# [Request]
Write out the lines of data below, everything from the line containing "impact [456, 733]" down to the line containing "about (488, 669)", both included, with no changes.

# [Raw records]
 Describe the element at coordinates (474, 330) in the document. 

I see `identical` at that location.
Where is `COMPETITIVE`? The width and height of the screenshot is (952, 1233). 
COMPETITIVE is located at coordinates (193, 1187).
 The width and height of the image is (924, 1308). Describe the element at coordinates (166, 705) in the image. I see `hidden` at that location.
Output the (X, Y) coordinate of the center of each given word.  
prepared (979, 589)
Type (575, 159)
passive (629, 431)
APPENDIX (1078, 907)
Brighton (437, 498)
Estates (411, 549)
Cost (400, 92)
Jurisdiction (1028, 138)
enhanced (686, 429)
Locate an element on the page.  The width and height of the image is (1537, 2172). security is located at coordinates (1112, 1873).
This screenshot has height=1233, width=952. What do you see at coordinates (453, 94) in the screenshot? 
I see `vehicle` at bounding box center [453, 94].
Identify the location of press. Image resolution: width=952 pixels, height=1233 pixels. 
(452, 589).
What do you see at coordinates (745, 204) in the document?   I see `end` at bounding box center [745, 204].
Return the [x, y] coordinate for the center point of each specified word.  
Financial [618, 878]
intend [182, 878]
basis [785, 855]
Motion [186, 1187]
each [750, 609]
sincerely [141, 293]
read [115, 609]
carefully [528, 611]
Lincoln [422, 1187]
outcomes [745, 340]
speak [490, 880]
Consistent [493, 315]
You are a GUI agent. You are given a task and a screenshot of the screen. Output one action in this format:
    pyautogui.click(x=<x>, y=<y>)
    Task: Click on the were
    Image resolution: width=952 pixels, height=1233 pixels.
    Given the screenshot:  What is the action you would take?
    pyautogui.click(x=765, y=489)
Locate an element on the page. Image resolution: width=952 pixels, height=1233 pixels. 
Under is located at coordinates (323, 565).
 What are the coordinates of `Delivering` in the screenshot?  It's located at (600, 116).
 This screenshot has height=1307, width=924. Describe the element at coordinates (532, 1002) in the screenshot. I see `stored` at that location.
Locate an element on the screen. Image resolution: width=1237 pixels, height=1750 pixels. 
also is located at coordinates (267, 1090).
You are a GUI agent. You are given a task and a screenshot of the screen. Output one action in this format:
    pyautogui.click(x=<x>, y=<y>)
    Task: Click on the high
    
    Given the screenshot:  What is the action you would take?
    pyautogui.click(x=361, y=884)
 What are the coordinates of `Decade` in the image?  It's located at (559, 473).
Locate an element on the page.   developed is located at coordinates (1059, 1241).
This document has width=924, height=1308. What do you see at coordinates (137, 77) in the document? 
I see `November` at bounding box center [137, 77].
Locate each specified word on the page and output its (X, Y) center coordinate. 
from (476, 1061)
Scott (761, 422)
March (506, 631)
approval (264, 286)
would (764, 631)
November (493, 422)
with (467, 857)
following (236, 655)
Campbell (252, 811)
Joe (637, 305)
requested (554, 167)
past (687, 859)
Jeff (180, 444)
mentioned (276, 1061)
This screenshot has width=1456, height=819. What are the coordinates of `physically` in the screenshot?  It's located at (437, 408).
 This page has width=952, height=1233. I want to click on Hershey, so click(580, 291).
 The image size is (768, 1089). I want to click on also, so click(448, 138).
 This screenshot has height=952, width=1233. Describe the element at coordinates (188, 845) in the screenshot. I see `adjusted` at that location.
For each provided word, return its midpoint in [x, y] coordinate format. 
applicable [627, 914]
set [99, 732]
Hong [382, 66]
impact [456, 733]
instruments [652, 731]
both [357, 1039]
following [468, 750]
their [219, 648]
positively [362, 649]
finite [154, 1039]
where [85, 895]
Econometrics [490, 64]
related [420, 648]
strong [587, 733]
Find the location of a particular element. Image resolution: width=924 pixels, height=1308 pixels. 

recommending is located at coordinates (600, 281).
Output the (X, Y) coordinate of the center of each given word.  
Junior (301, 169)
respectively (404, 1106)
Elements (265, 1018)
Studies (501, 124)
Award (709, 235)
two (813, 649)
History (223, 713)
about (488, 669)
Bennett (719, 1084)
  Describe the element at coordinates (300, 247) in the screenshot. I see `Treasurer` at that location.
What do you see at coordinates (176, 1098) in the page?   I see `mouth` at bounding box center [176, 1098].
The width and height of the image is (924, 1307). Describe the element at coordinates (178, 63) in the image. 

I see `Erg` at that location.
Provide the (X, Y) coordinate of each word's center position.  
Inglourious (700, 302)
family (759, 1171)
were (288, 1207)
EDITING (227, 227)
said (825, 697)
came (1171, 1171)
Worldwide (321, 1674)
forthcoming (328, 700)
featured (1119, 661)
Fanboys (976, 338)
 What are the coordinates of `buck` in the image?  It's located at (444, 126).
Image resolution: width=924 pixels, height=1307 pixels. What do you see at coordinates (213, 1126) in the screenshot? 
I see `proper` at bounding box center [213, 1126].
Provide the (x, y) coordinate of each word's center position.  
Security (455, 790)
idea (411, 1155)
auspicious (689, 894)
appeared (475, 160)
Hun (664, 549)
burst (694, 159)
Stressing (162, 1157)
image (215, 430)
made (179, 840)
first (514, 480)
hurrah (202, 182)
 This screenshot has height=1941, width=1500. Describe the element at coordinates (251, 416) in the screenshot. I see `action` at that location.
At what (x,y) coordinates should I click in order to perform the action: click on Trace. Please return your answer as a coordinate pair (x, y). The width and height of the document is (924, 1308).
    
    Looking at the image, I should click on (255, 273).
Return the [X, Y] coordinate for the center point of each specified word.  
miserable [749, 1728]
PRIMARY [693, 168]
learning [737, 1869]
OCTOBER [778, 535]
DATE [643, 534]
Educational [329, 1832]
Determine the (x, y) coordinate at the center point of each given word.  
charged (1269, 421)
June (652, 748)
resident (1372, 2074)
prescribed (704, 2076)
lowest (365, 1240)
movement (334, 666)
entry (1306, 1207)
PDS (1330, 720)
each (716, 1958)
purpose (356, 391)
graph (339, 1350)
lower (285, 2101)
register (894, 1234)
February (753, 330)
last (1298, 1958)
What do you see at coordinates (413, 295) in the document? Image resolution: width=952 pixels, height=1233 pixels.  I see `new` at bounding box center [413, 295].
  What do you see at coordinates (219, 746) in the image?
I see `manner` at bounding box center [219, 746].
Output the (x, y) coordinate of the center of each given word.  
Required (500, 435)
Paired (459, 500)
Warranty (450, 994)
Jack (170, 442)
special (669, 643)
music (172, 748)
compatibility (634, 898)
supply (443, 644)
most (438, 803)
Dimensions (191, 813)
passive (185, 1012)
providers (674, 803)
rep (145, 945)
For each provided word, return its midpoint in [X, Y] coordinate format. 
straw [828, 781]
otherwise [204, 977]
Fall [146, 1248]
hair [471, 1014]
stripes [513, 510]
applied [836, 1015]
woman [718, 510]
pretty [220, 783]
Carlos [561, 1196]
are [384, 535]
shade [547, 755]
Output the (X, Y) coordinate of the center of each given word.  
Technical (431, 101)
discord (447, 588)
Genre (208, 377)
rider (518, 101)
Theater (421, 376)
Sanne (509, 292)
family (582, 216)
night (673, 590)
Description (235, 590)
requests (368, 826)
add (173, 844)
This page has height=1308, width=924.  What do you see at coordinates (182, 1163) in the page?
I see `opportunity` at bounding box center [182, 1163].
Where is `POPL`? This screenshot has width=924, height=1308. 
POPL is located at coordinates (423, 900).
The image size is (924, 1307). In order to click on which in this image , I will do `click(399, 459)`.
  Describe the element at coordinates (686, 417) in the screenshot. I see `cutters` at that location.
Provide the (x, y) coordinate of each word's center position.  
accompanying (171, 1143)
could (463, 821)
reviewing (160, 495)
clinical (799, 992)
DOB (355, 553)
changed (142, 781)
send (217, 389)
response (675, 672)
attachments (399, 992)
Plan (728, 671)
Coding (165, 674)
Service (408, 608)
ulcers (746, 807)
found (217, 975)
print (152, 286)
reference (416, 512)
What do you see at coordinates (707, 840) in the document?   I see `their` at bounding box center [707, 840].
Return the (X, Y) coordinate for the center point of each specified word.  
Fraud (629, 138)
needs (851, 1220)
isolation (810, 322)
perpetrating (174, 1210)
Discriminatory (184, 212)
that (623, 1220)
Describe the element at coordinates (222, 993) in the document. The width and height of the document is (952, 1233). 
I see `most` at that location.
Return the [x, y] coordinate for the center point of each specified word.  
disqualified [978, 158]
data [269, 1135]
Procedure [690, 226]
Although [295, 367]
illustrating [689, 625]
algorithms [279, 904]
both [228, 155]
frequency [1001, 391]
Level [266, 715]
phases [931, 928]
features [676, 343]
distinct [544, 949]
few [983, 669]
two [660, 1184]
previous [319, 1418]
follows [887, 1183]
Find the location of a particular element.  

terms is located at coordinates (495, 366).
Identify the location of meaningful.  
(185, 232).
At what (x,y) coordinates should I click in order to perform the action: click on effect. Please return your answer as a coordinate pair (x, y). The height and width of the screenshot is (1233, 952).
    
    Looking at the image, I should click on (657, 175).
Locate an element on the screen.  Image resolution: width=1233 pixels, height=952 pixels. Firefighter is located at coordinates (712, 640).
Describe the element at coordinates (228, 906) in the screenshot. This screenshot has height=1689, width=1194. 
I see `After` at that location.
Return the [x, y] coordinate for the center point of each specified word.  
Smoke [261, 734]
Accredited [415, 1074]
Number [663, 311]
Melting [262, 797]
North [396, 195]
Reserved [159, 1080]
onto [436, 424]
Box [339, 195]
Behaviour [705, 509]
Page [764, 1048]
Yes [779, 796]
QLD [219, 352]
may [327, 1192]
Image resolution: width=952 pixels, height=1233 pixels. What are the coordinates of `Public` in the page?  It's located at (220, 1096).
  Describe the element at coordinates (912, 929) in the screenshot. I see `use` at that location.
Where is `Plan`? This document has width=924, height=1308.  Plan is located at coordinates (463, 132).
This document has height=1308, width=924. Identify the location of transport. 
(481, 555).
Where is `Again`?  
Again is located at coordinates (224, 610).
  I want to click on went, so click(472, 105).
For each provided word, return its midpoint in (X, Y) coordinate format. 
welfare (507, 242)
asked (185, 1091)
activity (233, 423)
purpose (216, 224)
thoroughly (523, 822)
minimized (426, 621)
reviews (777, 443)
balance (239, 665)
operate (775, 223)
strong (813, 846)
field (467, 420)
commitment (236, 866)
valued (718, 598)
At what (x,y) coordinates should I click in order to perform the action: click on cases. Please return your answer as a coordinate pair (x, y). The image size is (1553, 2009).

# [Written reply]
impact [456, 733]
instruments [652, 731]
both [357, 1039]
following [468, 750]
their [219, 648]
positively [362, 649]
finite [154, 1039]
where [85, 895]
Econometrics [490, 64]
related [420, 648]
strong [587, 733]
Find the location of a particular element. Image resolution: width=924 pixels, height=1308 pixels. 

recommending is located at coordinates (600, 281).
Output the (X, Y) coordinate of the center of each given word.  
Junior (301, 169)
respectively (404, 1106)
Elements (265, 1018)
Studies (501, 124)
Award (709, 235)
two (813, 649)
History (223, 713)
about (488, 669)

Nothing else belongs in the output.